Na semana passada, A ministra da Secretaria de Políticas para
as Mulheres, Eleonora Menicucci fez um apelo aos senadores para que aprovem o
projeto em plenário ainda em março, mês em que se comemora o Dia Internacional
da Mulher.
Para Luiza Bairros, ministra da Secretaria de Políticas de
Promoção da Igualdade Racial, ao sancionar a PEC, o governo brasileiro
estará honrando o "grande investimento" feito pelo país, no contexto
internacional, para a aprovação da convenção da Organização Internacional do
Trabalho (OIT) sobre o trabalho decente dos trabalhadores domésticos, em 2011.
É importante relembrar a grande luta travada pela deputada
catarinense Luci Choinaki (PT) para que as trabalhadoras domésticas tivessem
seus direitos reconhecidos e preservados em Lei. “Nós queremos que todos
os trabalhadores tenham os mesmos direitos. É bom lembrar que as domésticas já
conseguiram a conquista da carteira assinada. Agora é preciso igualar os
direitos e que nós consigamos chegar ao índice de 100% para formalização dos
trabalhadores domésticos”, comemorou a parlamentar.

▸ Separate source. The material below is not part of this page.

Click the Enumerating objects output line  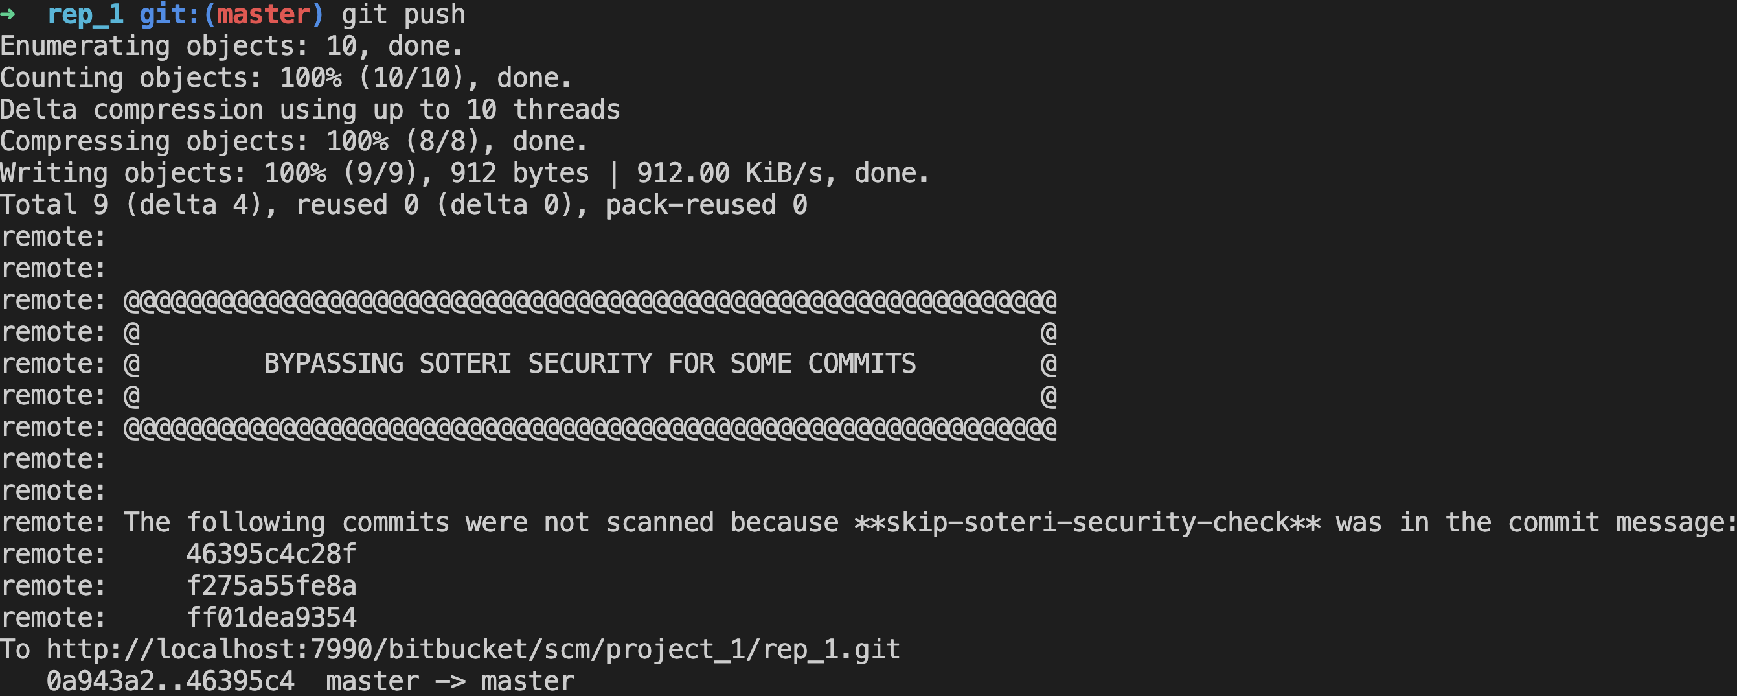[x=231, y=46]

Veja os direitos previstos na PEC das Domésticas
- proteção contra despedida sem justa causa;
- seguro-desemprego;
- Fundo de Garantia do Tempo de Serviço;
- garantia de salário mínimo, quando a remuneração for variável;
- adicional noturno;
- proteção do salário, constituindo a sua retenção dolosa um crime;
- salário-família;
- jornada de trabalho de oito horas diárias e 44 horas semanais;
- hora-extra;
- redução dos riscos do trabalho;
- creches e pré-escola para filhos e dependentes até 6 anos de idade;
- reconhecimento dos acordos e convenções coletivas;
- seguro contra acidente de trabalho;
- proibição de discriminação de salário, de função e de critério de admissão;
- proibição de discriminação em relação à pessoa com deficiência; e
- proibição de trabalho noturno, perigoso ou insalubre a menores de 16 anos.